Our office policy is to assign each patient a “primary provider” (PP, a.k.a. “case coordinator”). Your PP should be the MD or PNP in our office who really gets to know you and your child well. He or she should be the one who sees your child for routine physicals (“well child visits”) and for scheduled followup of illnesses & other problems. The PP is also responsible for making referrals and communicating with any subspecialists you see. Your PP may not be available when your child needs an urgent sick visit, however, and therefore these may take place with any available provider. The purpose of having a PP is to improve the quality of care, particularly for children with chronic illness, by ensuring that one of our providers will really get to know them well.
Frequently Asked Questions:
What if we don’t want a PP? We like all your providers, and being able to switch around & see anybody is very convenient. Can we still do that? It depends. If your child is well, with no significant chronic illness, then yes. Just tell the front desk that’s what you want to do, and we will leave them unassigned. If, however, your child has any significant chronic illness or ongoing long term problem they should have a PP to manage it best.
The PP assigned to my child is not who I expected or wanted. Can I switch? Yes. Parents can choose whoever they like to be their child’s PP, and they can change that choice at any time (within reason – changing too frequently would defeat the purpose of the policy). All you have to do is inform the front desk of your choice.
Can I choose anybody? The only limitation is that certain provider’s panels may from time to time be closed because they have too many patients. You cannot choose a closed provider unless he/she personally authorizes an exception, which can be requested through the front desk or by contacting them directly. Currently Dr. Winterkorn is the only provider with a closed panel. She usually grants exceptions for parents/children she already knows well and newborn siblings of such children.
We already picked a “PCP” in your office through our insurance. Isn’t it the same thing? No. There is no connection between our internal office systems and those of your insurer. The PCP selection is for billing purposes and does not affect how we operate. There is no need to make your PCP and PP match in the two systems, and selecting a PCP with your insurer does not automatically make that person your PP here.
Our child sees two different providers in your office frequently. Do we have to choose between them? Not necessarily. While it’s not typical, sometimes it’s best to assign two “co-PP’s” who work on different days of the week so that you have multiple options.
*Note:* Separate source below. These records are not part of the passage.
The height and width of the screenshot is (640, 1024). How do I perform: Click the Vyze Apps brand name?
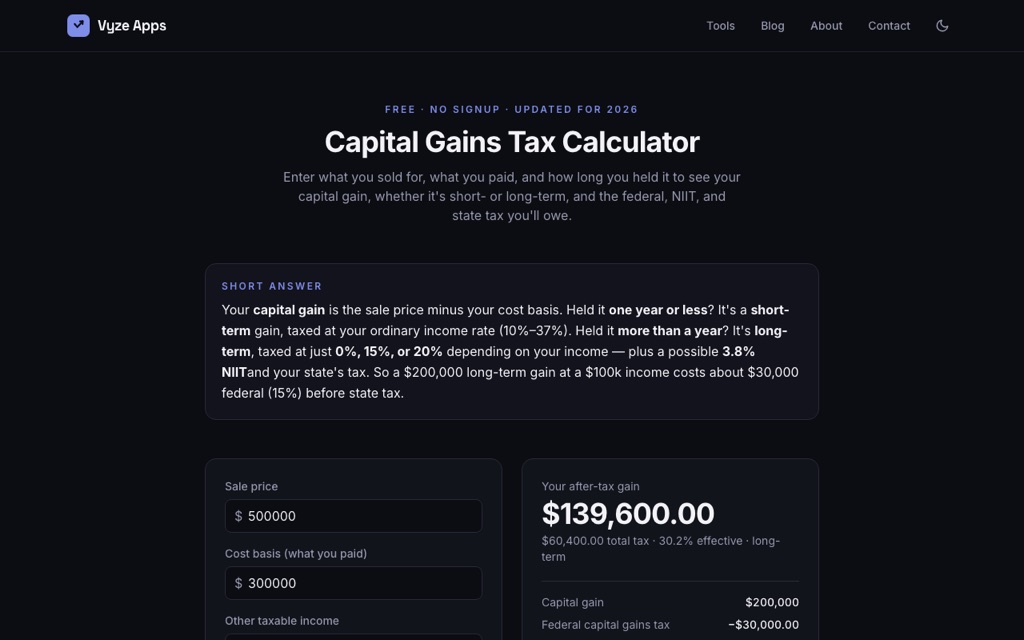pyautogui.click(x=132, y=25)
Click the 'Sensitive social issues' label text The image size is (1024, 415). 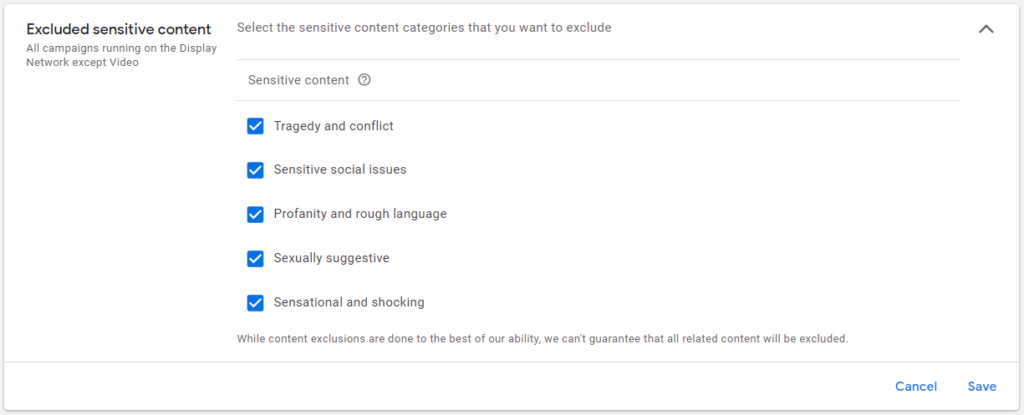[340, 170]
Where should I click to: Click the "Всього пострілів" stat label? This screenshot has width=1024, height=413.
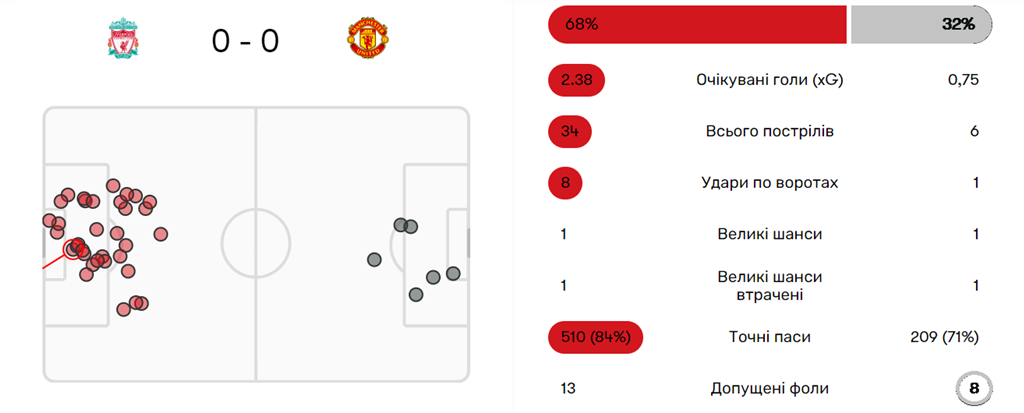[x=769, y=131]
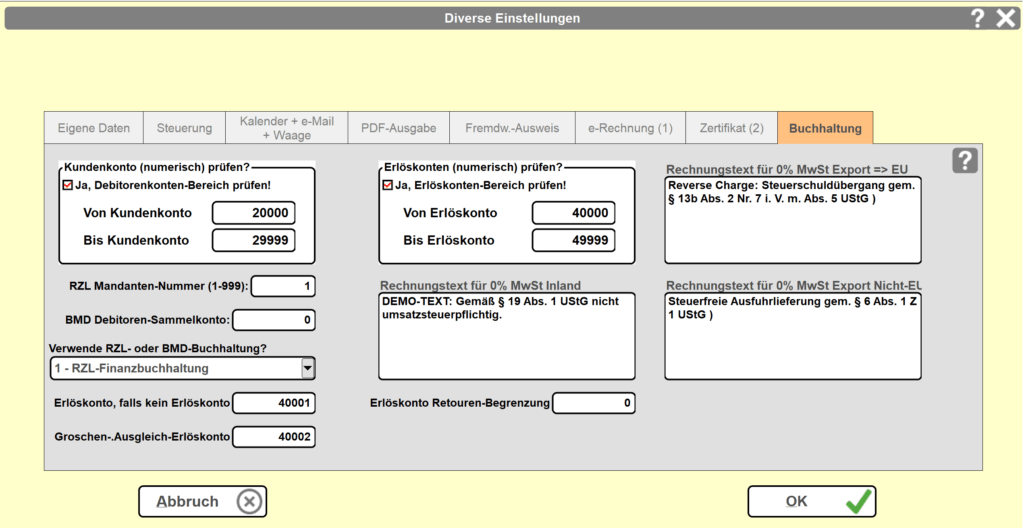Close the Diverse Einstellungen dialog
1024x528 pixels.
pos(1006,17)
We really like our nurse practitioner, but want to make sure a physician remains available to us and involved in our child’s care. Will this be a problem if we pick her? This shouldn’t be a concern. Our PNP’s work as a close team with our doctors. In severe or complex cases we often designate a particular MD as the 2nd “co-PP” with a nurse practitioner. In this situation the PNP acts as case coordinator and the physician acts as primary decision maker, but they both get to know your child well.